L'assaut

Publié le 17 mars 2011 par Jul

Basé sur un fait réel inconnu des jeunes d'aujourd'hui, mais utile à rappeler, "L'assaut" retrace la prise d'otages de l'Airbus A-300 à Alger le 24 décembre 1994, par le GIA (Groupe islamique armé) dont le but était de s'écraser sur la Tour Eiffel. Les faits s'achèverent par la mort des quatre terroristes à l'aéroport de Marseille, deux jours plus tard.

Résultat de plusieurs années de préparation, le film-coup de poing de Julien Leclercq fait le même effet que "Green Zone" de Paul Greengrass l'an dernier. S'il n'a pas toujours le rythme frénétique de son prédécesseur, il a quant à lui une extrême froideur dûe en partie à l'aspect documentaire du film, et en partie au montage saccadé et par à-coups (dûs à l'utilisation de la caméra à l'épaule), à une tension incessante et à une confusion très étudiée, aspects qu'on retrouve chez Michele Placido (la violence brute et froide de "Romanzo criminale", les scènes de bagarres entre étudiants et policiers du "Rêve italien").

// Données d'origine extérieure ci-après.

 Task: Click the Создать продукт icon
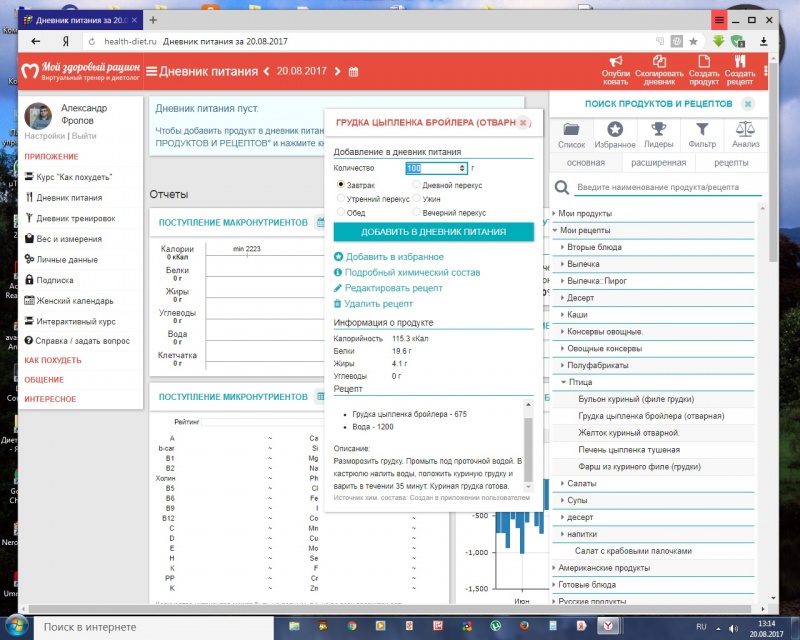pos(704,62)
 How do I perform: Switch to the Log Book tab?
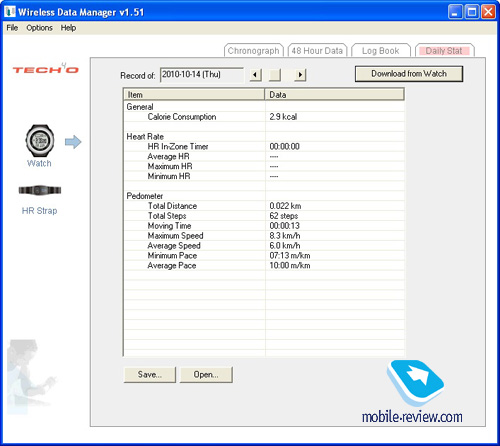point(381,51)
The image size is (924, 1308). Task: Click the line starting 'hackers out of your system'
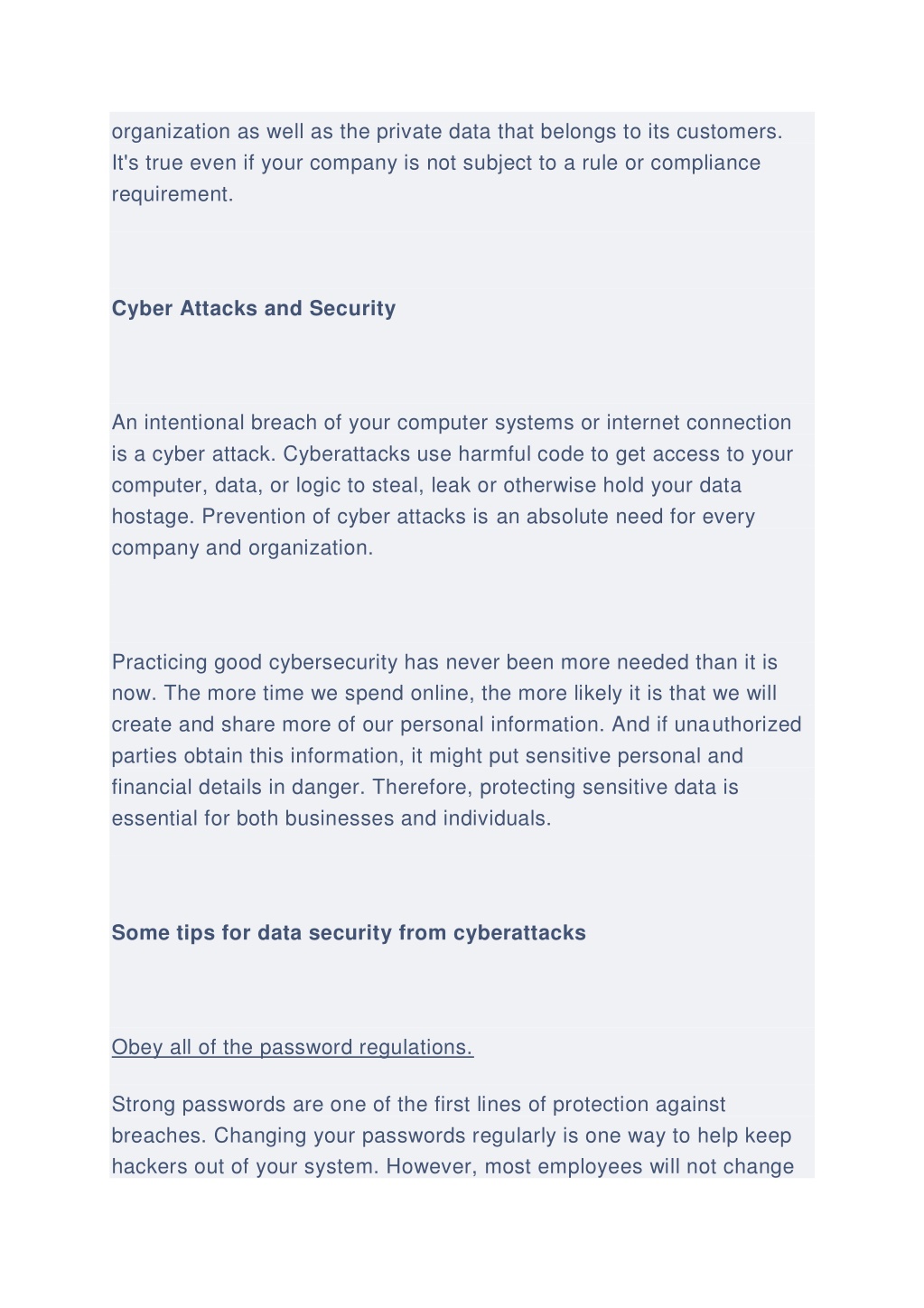pyautogui.click(x=453, y=1166)
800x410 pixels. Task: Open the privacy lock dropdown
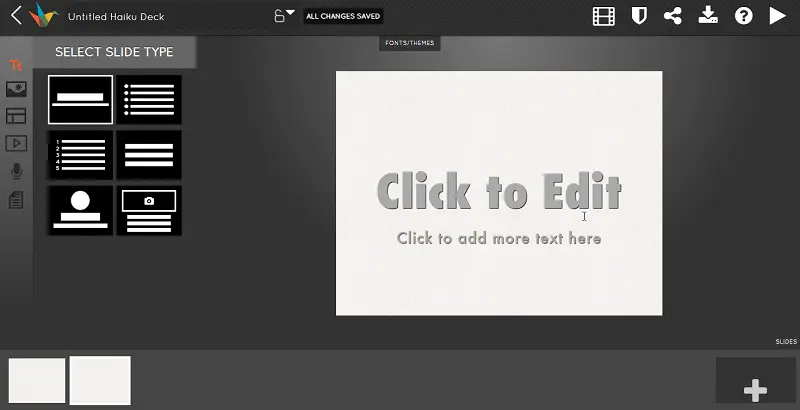(284, 16)
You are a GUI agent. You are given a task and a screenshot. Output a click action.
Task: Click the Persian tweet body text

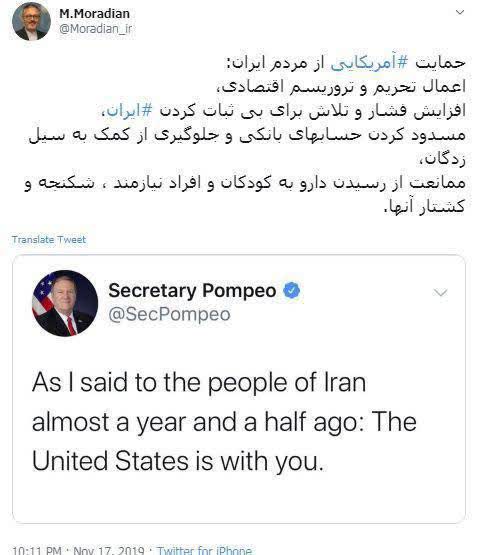(245, 135)
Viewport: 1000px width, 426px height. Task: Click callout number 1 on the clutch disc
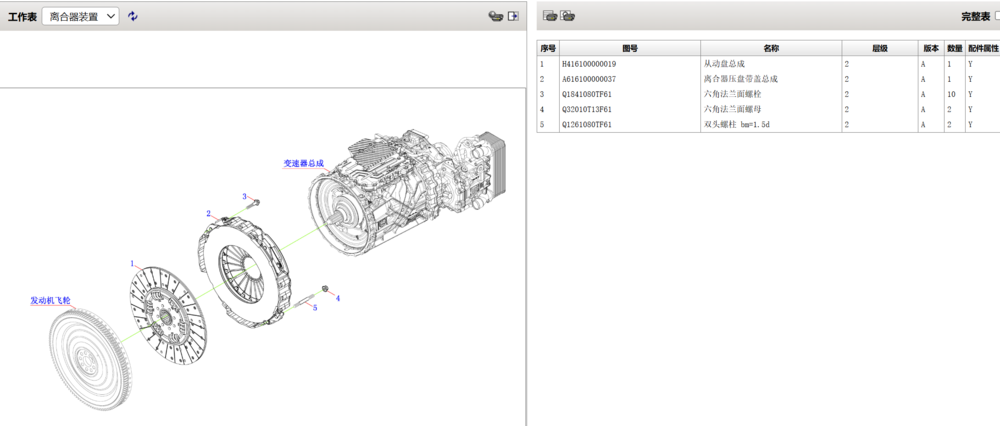point(132,263)
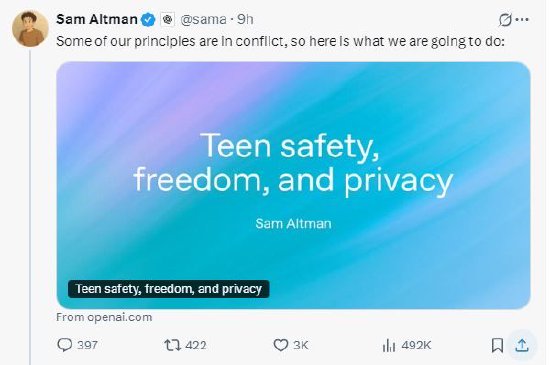The width and height of the screenshot is (550, 365).
Task: Click the blue verified checkmark badge
Action: (x=148, y=20)
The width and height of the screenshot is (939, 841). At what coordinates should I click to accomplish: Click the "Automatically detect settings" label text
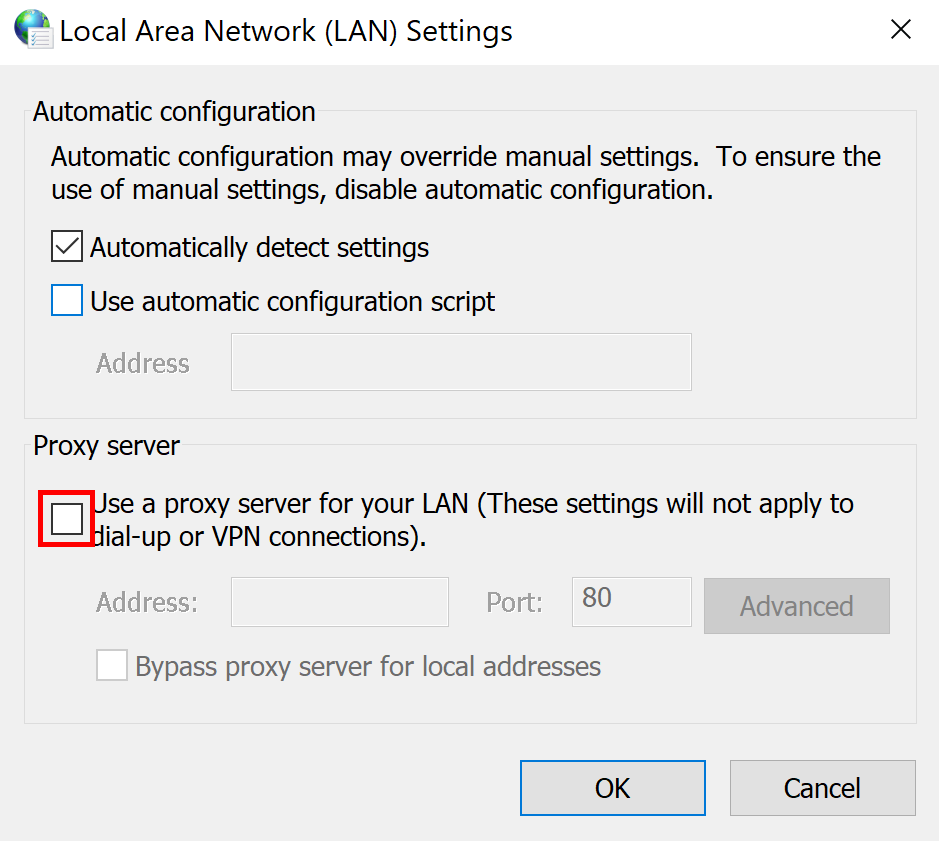[259, 248]
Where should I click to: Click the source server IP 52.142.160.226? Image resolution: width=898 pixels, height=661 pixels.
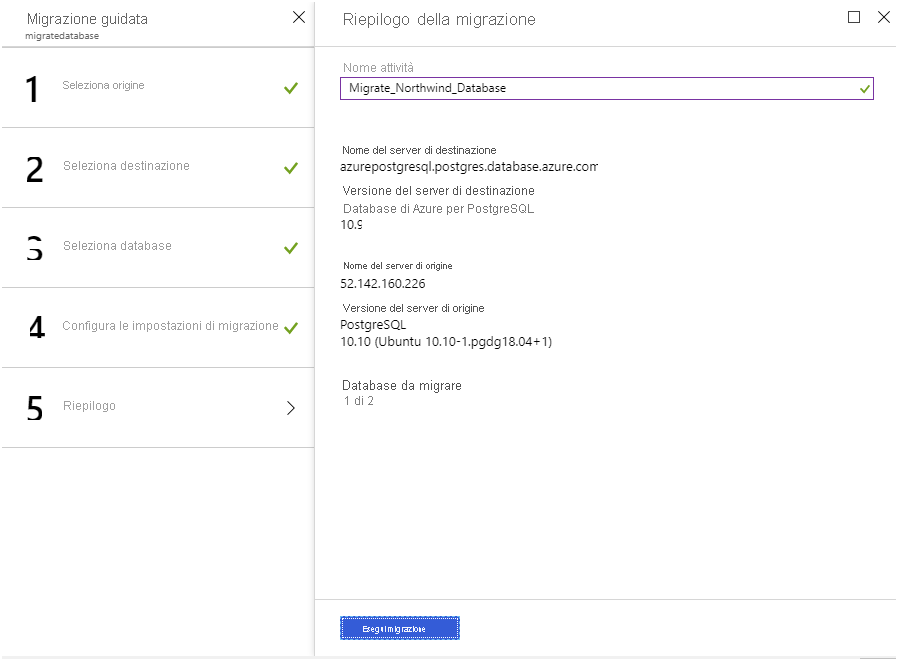(383, 284)
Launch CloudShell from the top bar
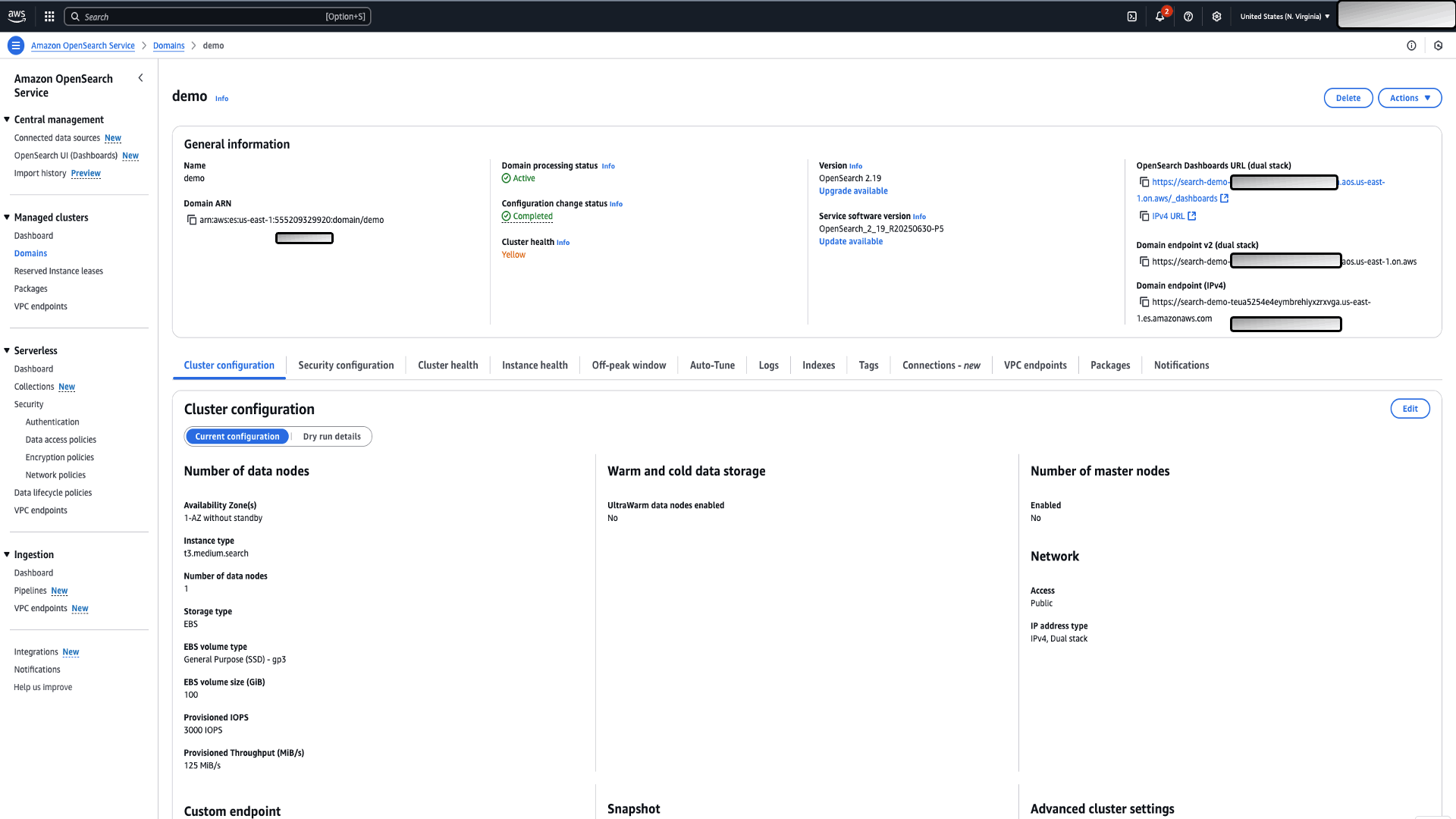 1131,17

Parfois long et manquant de rythme dans sa première partie, "L'assaut" prend le spectateur aux tripes dans toute sa deuxième partie, c'est-à-dire pendant l'assaut final à Marignane. Sa photographie très épurée, presque en noir et blanc, et laissant peu à peu la place à des images abstraites, lui donne encore plus de force.

 

Ici, aucune compassion et aucun sentiment, pas non plus d'héroïsme ou de lâcheté. Julien Leclercq va jusqu'à transformer ses personnages en simples corps sans nom, voire sans visage à cause des casques. Les rares personnages à qui on donne un nom nous sont à peine présentés et on aura du mal à comprendre leur rôle et leurs actions. Les Français, qui suivent l'évènement en direct à la télévision, ne sont qu'un simple élément visuel de l'ensemble sur lesquels le réalisateur s'attarde à peine. On se retrouve ainsi face à un film atypique, dont ce qu'il reste n'est absolument pas une histoire avec des personnages, mais une course vers un but commun, où chacun ne sera plus qu'un simple spectateur inefficace face au danger qui menace les sociétés actuelles. Même les médias sont impuissants: leur présence, d'abord essentielle pendant l'assaut, devient tout d'un coup totalement absurde lorsqu'elle montre les blessés aux téléspectateurs et peut-être à leurs propres familles, sans pouvoir aider les uns ni les autres. Tout se passe évidemment à l'intérieur de l'avion, et le réalisateur, en recréant l'ambiance à partir de témoignages assez fidèles à la réalité, a su montrer mieux que personne les motivations d'un groupe de terroristes – mais surtout à quel point ils sont fous.

Destiné à ceux qui ont reproché ses lenteurs à "Des hommes et des dieux" de Xavier Beauvois et son patriotisme anti-français à Rachid Bouchareb ("Indigènes", "Hors-la-loi"), et en sont restés à "La bataille d'Alger" de Pontecorvo, "L'assaut" est non seulement un film à ne pas rater, mais une preuve de plus que c'est lorsque les réalisateurs français actuels s'inspirent un peu trop du cinéma américain qu'ils réussissent leurs films.